>> Begin The input

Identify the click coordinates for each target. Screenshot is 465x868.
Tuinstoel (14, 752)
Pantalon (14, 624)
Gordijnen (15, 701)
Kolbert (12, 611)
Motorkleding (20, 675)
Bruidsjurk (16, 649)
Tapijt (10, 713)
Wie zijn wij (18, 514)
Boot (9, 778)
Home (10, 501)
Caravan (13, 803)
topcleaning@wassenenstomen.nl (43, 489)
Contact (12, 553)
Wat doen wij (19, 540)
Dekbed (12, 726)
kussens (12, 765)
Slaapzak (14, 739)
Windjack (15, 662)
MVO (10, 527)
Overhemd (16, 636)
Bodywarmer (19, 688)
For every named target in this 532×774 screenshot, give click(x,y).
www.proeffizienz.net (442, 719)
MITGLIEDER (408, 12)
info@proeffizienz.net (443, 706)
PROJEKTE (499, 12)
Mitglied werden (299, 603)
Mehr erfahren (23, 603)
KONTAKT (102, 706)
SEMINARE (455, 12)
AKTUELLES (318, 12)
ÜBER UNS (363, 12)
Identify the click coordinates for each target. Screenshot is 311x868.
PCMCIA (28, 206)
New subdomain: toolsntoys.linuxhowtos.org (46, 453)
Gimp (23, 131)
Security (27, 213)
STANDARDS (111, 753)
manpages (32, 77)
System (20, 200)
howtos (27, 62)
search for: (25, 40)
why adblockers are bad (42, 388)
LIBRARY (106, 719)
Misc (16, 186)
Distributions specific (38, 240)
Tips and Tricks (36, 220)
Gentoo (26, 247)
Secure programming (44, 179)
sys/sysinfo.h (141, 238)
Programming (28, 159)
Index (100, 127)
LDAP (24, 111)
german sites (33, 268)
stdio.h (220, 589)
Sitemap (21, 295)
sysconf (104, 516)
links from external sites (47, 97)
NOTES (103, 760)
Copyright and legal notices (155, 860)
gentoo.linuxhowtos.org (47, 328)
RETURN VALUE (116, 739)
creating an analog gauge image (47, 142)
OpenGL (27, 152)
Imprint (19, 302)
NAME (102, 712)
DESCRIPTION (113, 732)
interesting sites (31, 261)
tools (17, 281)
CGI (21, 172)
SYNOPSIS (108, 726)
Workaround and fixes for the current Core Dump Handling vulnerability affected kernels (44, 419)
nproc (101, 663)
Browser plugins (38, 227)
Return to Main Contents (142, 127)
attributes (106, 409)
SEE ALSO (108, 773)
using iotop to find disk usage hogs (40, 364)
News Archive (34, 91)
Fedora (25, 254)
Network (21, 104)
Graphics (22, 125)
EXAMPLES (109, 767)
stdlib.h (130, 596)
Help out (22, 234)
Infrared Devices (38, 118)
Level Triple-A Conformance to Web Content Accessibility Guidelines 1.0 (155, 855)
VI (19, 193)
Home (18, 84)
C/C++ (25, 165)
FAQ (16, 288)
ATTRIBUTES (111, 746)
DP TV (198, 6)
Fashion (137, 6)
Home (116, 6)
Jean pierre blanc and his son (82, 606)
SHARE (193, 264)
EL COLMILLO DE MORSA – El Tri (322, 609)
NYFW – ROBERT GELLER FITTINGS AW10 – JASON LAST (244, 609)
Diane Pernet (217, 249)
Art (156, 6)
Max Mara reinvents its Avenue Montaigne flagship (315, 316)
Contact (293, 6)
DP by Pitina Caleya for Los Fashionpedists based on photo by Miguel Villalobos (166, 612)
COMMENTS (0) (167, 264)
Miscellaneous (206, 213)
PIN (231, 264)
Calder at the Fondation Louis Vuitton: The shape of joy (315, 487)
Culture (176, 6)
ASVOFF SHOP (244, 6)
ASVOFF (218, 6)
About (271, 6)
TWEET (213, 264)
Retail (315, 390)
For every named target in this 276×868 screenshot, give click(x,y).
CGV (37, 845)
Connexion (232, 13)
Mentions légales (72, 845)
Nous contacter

>> End The input

Given request —
Rewrite the listing above, replacing "target" with "label" everywhere it occurs and leaving all other text unchanged.

Solution —
Identify the click coordinates for each label. Screenshot is 465x868.
Tuinstoel (14, 752)
Pantalon (14, 624)
Gordijnen (15, 701)
Kolbert (12, 611)
Motorkleding (20, 675)
Bruidsjurk (16, 649)
Tapijt (10, 713)
Wie zijn wij (18, 514)
Boot (9, 778)
Home (10, 501)
Caravan (13, 803)
topcleaning@wassenenstomen.nl (43, 489)
Contact (12, 553)
Wat doen wij (19, 540)
Dekbed (12, 726)
kussens (12, 765)
Slaapzak (14, 739)
Windjack (15, 662)
MVO (10, 527)
Overhemd (16, 636)
Bodywarmer (19, 688)
For every named label in this 532×774 screenshot, give click(x,y).
www.proeffizienz.net (442, 719)
MITGLIEDER (408, 12)
info@proeffizienz.net (443, 706)
PROJEKTE (499, 12)
Mitglied werden (299, 603)
Mehr erfahren (23, 603)
KONTAKT (102, 706)
SEMINARE (455, 12)
AKTUELLES (318, 12)
ÜBER UNS (363, 12)
Identify the click coordinates for each label. Screenshot is 311x868.
PCMCIA (28, 206)
New subdomain: toolsntoys.linuxhowtos.org (46, 453)
Gimp (23, 131)
Security (27, 213)
STANDARDS (111, 753)
manpages (32, 77)
System (20, 200)
howtos (27, 62)
search for: (25, 40)
why adblockers are bad (42, 388)
LIBRARY (106, 719)
Misc (16, 186)
Distributions specific (38, 240)
Tips and Tricks (36, 220)
Gentoo (26, 247)
Secure programming (44, 179)
sys/sysinfo.h (141, 238)
Programming (28, 159)
Index (100, 127)
LDAP (24, 111)
german sites (33, 268)
stdio.h (220, 589)
Sitemap (21, 295)
sysconf (104, 516)
links from external sites (47, 97)
NOTES (103, 760)
Copyright and legal notices (155, 860)
gentoo.linuxhowtos.org (47, 328)
RETURN VALUE (116, 739)
creating an analog gauge image (47, 142)
OpenGL (27, 152)
Imprint (19, 302)
NAME (102, 712)
DESCRIPTION (113, 732)
interesting sites (31, 261)
tools (17, 281)
CGI (21, 172)
SYNOPSIS (108, 726)
Workaround and fixes for the current Core Dump Handling vulnerability affected kernels (44, 419)
nproc (101, 663)
Browser plugins (38, 227)
Return to Main Contents (142, 127)
attributes (106, 409)
SEE ALSO (108, 773)
using iotop to find disk usage hogs (40, 364)
News Archive (34, 91)
Fedora (25, 254)
Network (21, 104)
Graphics (22, 125)
EXAMPLES (109, 767)
stdlib.h (130, 596)
Help out (22, 234)
Infrared Devices (38, 118)
Level Triple-A Conformance to Web Content Accessibility Guidelines 1.0 (155, 855)
VI (19, 193)
Home (18, 84)
C/C++ (25, 165)
FAQ (16, 288)
ATTRIBUTES (111, 746)
DP TV (198, 6)
Fashion (137, 6)
Home (116, 6)
Jean pierre blanc and his son (82, 606)
SHARE (193, 264)
EL COLMILLO DE MORSA – El Tri (322, 609)
NYFW – ROBERT GELLER FITTINGS AW10 – JASON LAST (244, 609)
Diane Pernet (217, 249)
Art (156, 6)
Max Mara reinvents its Avenue Montaigne flagship (315, 316)
Contact (293, 6)
DP by Pitina Caleya for Los Fashionpedists based on photo by Miguel Villalobos (166, 612)
COMMENTS (0) (167, 264)
Miscellaneous (206, 213)
PIN (231, 264)
Calder at the Fondation Louis Vuitton: The shape of joy (315, 487)
Culture (176, 6)
ASVOFF SHOP (244, 6)
ASVOFF (218, 6)
About (271, 6)
TWEET (213, 264)
Retail (315, 390)
For every named label in this 276×868 screenshot, give click(x,y).
CGV (37, 845)
Connexion (232, 13)
Mentions légales (72, 845)
Nous contacter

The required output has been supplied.